┌────────

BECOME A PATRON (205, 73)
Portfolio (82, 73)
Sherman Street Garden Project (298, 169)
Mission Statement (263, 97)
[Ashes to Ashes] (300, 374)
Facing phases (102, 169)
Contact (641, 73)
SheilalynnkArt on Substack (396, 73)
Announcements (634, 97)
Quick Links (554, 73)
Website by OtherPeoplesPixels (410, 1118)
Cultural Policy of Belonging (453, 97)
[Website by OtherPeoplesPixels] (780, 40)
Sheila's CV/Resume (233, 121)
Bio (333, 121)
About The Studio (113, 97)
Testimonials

└────────
┌────────

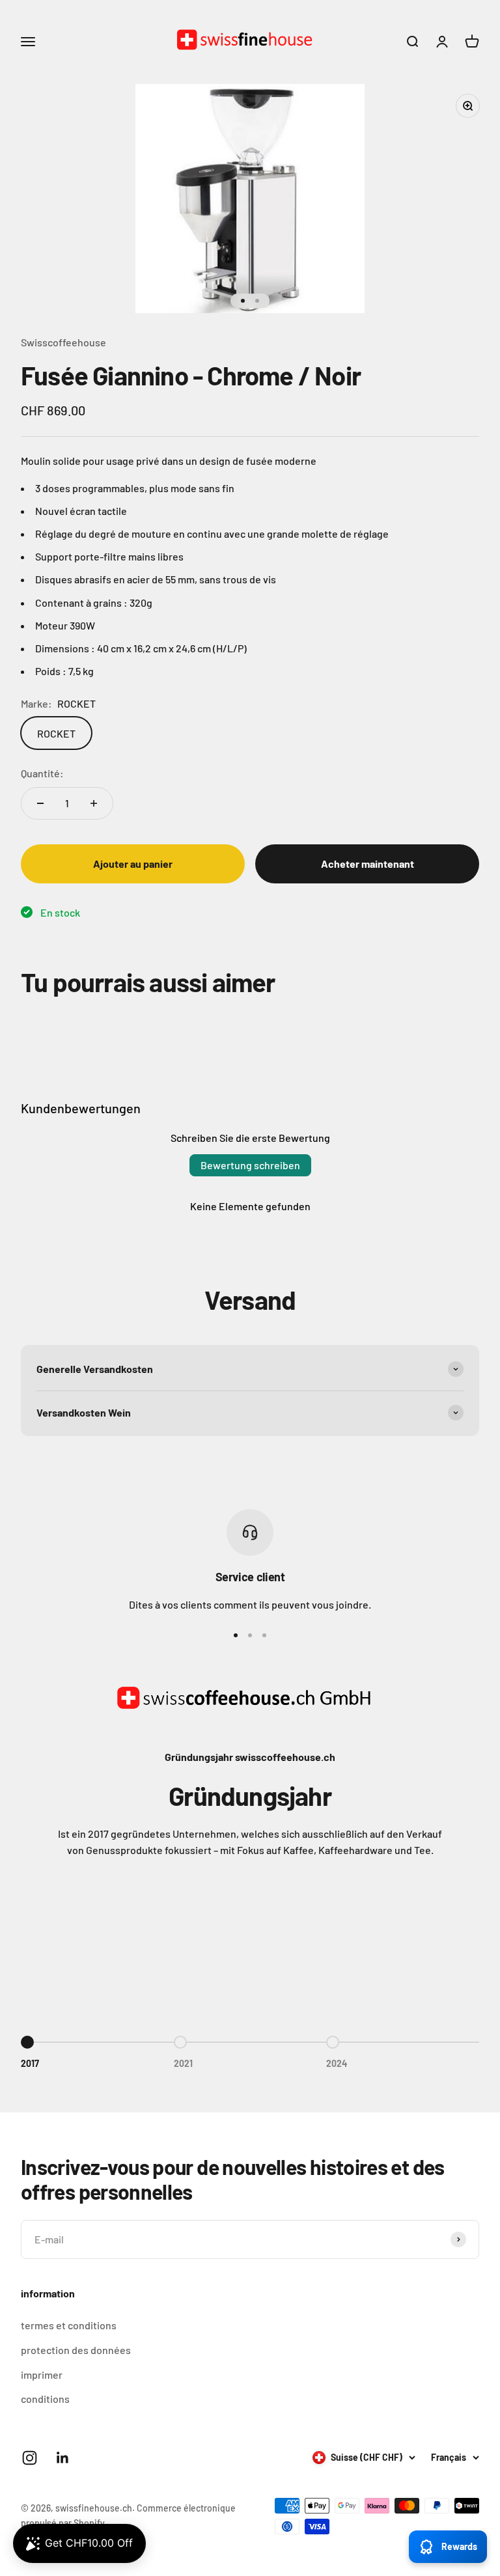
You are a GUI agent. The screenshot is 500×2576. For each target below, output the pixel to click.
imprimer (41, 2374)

└────────
┌────────

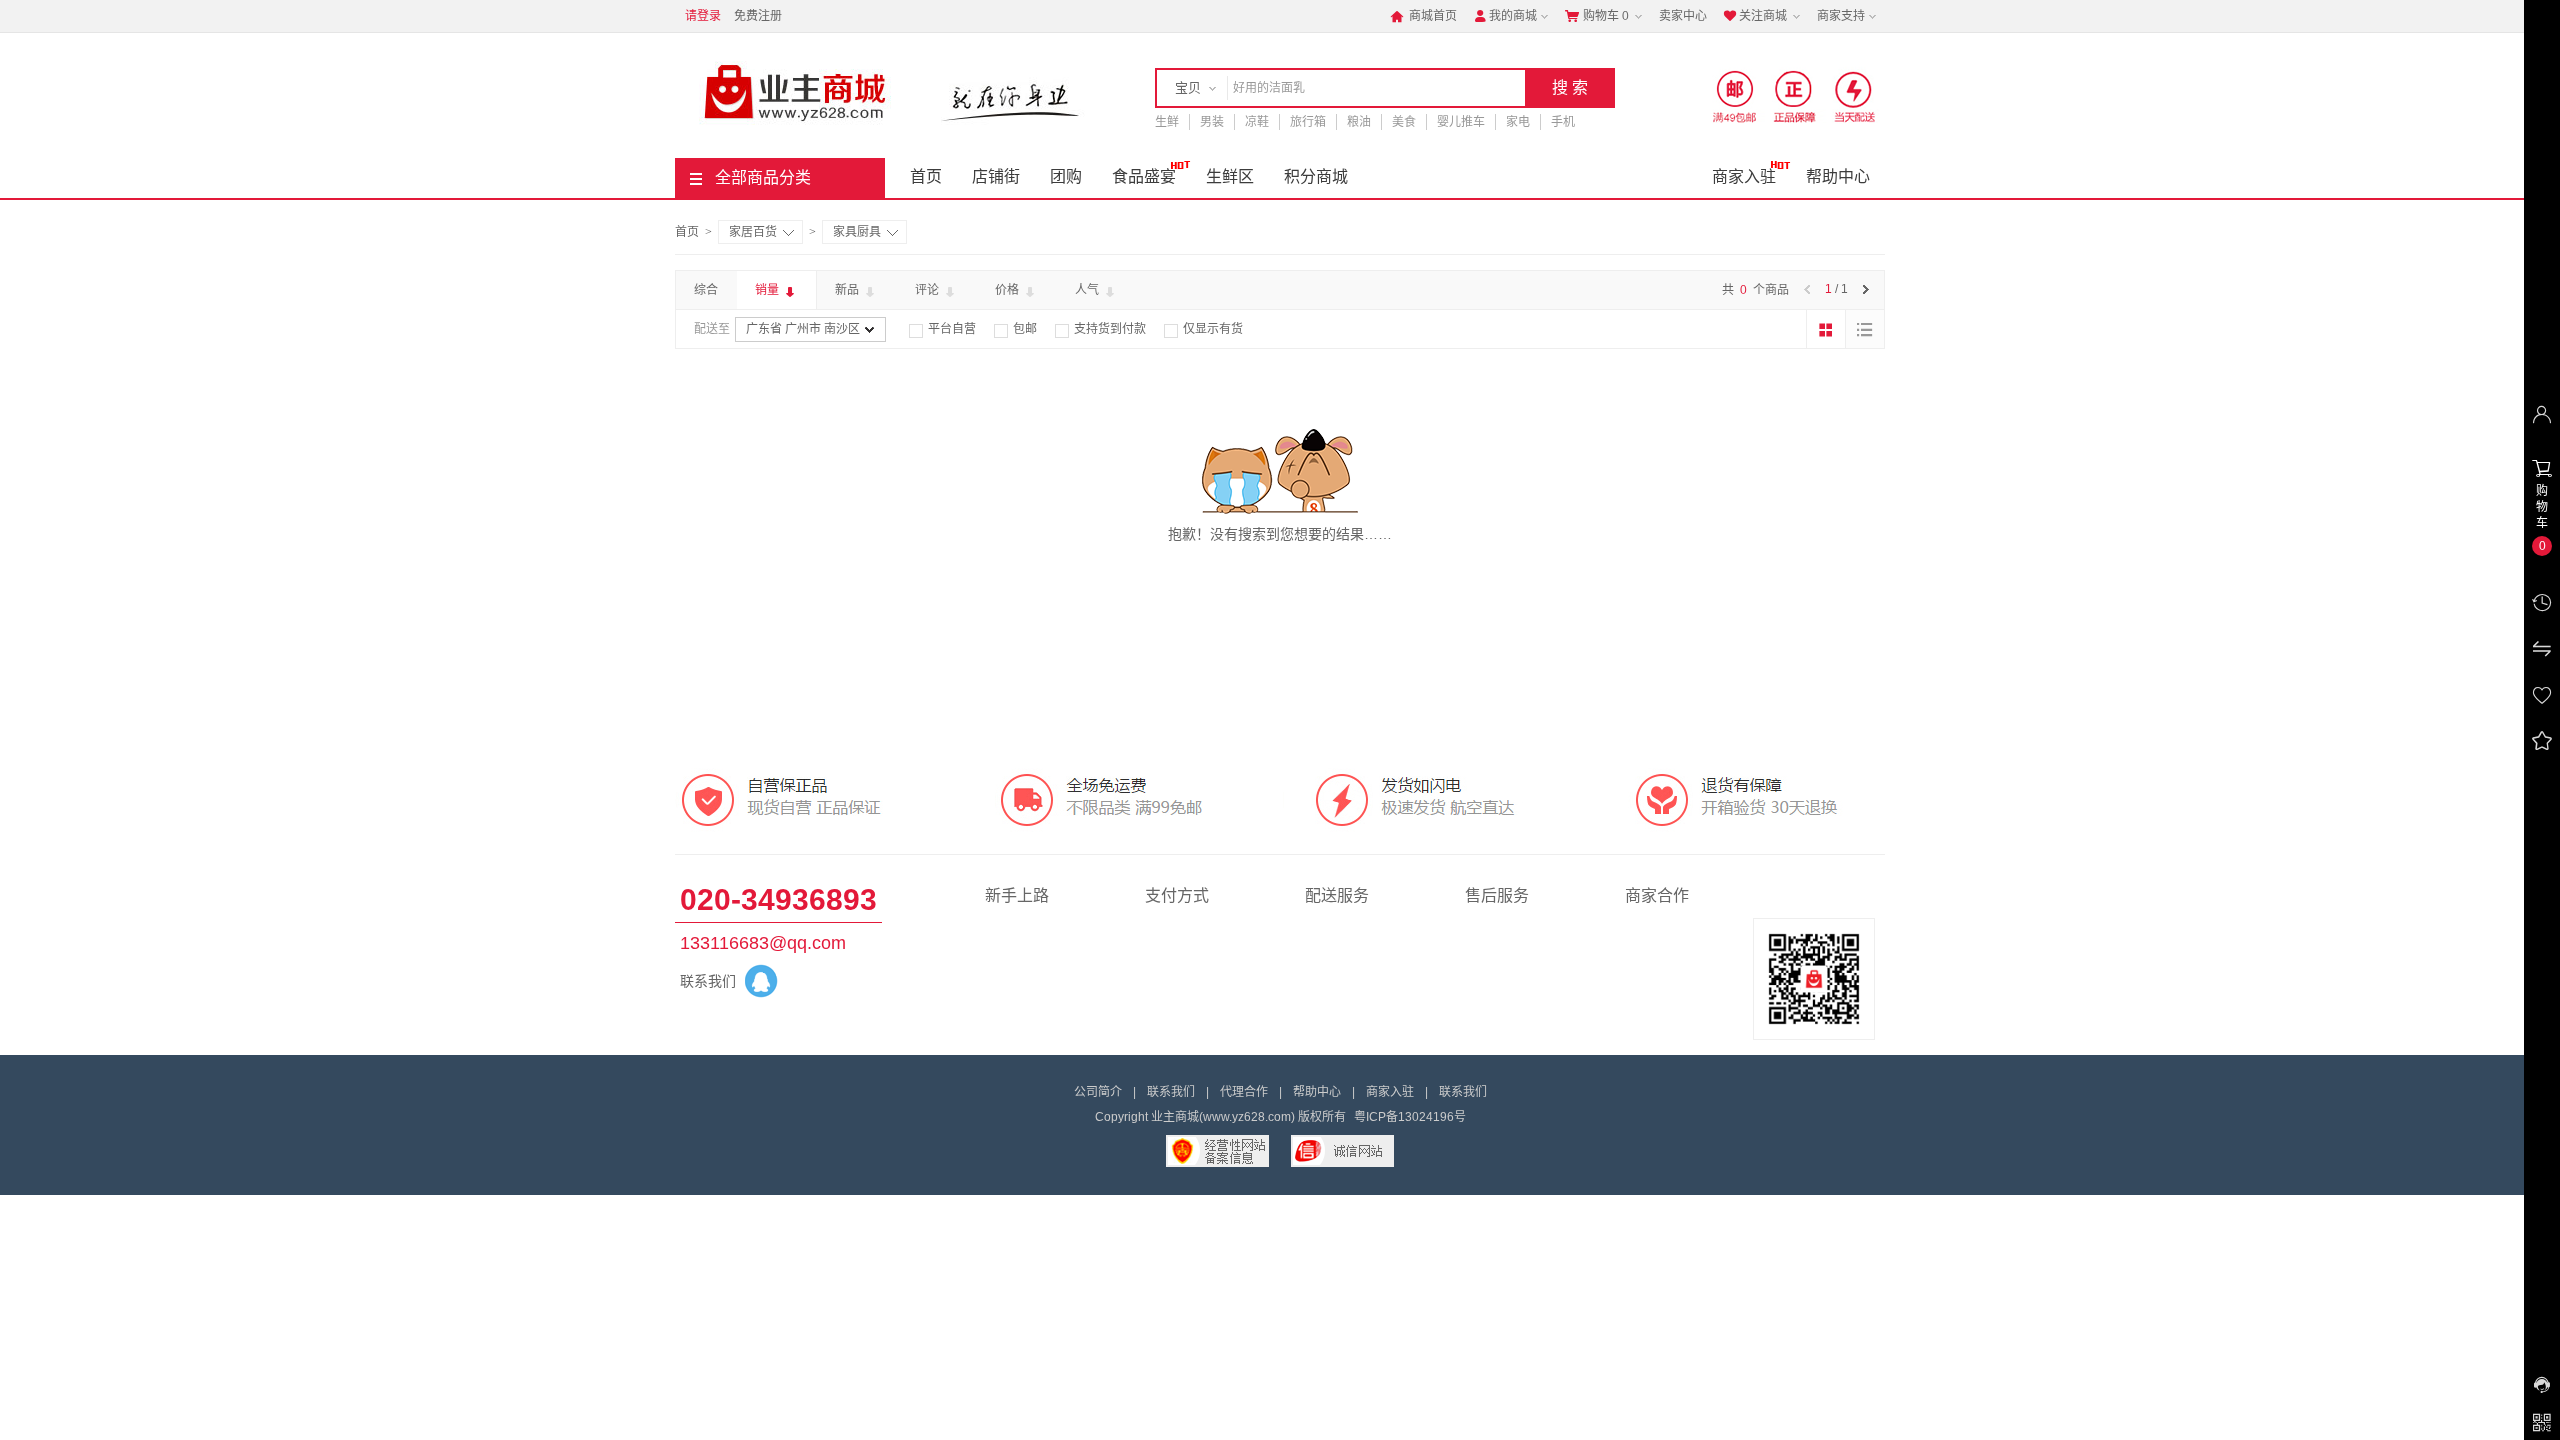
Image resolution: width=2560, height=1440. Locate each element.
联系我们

└────────

TASK GOAL: How many lines in the data above contain the word "OtherPeoplesPixels"? Reply with only that figure.

WRITTEN ANSWER: 2